-- Opening Marker --

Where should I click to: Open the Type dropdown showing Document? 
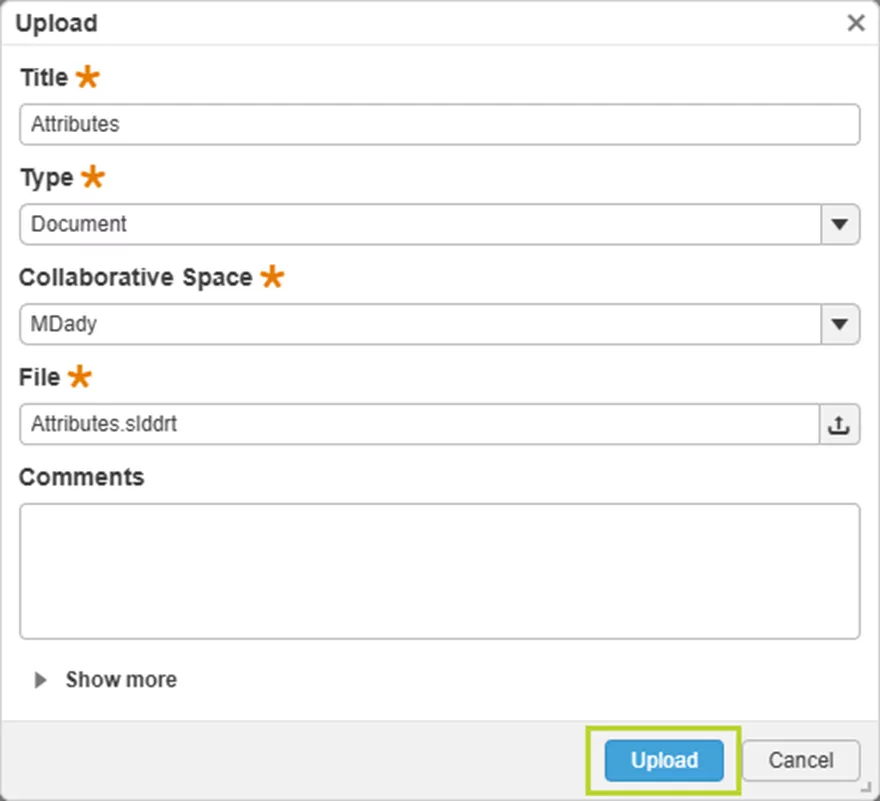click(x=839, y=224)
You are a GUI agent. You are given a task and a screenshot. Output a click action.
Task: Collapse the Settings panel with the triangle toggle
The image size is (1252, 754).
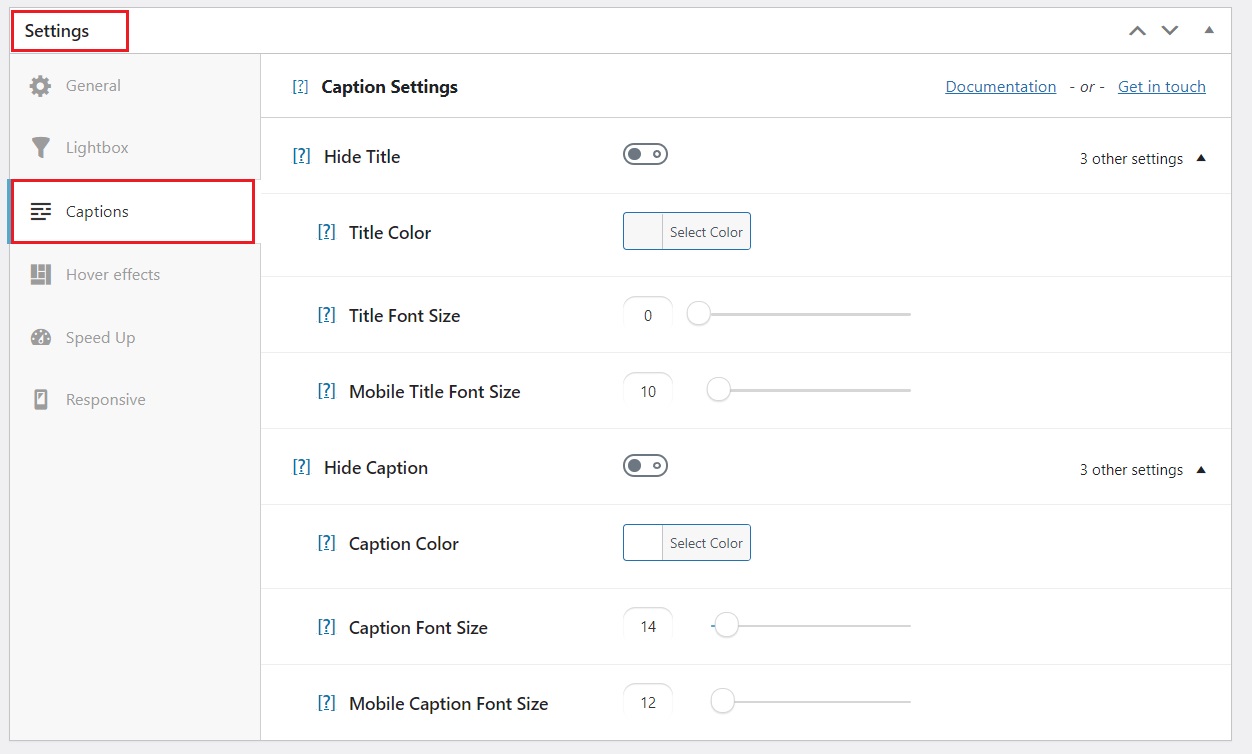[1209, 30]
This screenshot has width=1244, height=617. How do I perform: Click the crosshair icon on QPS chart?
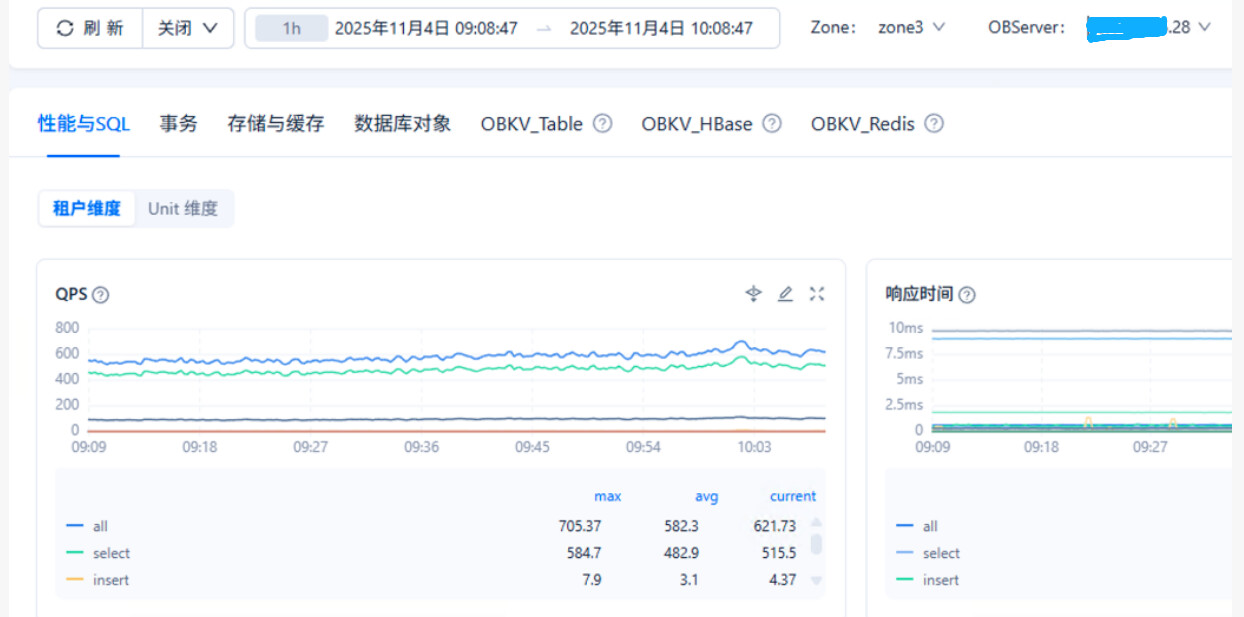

-- Closing Marker --

Task to carry out » Set every record down exactly, omitting pictures.

Output below »
Where should I click to: Open the Type dropdown showing Document? 
click(x=839, y=224)
You are a GUI agent. You are given a task and a screenshot. Output a click action.
Task: Collapse the Settings panel with the triangle toggle
The image size is (1252, 754).
[1209, 30]
This screenshot has width=1244, height=617. How do I perform: Click the crosshair icon on QPS chart?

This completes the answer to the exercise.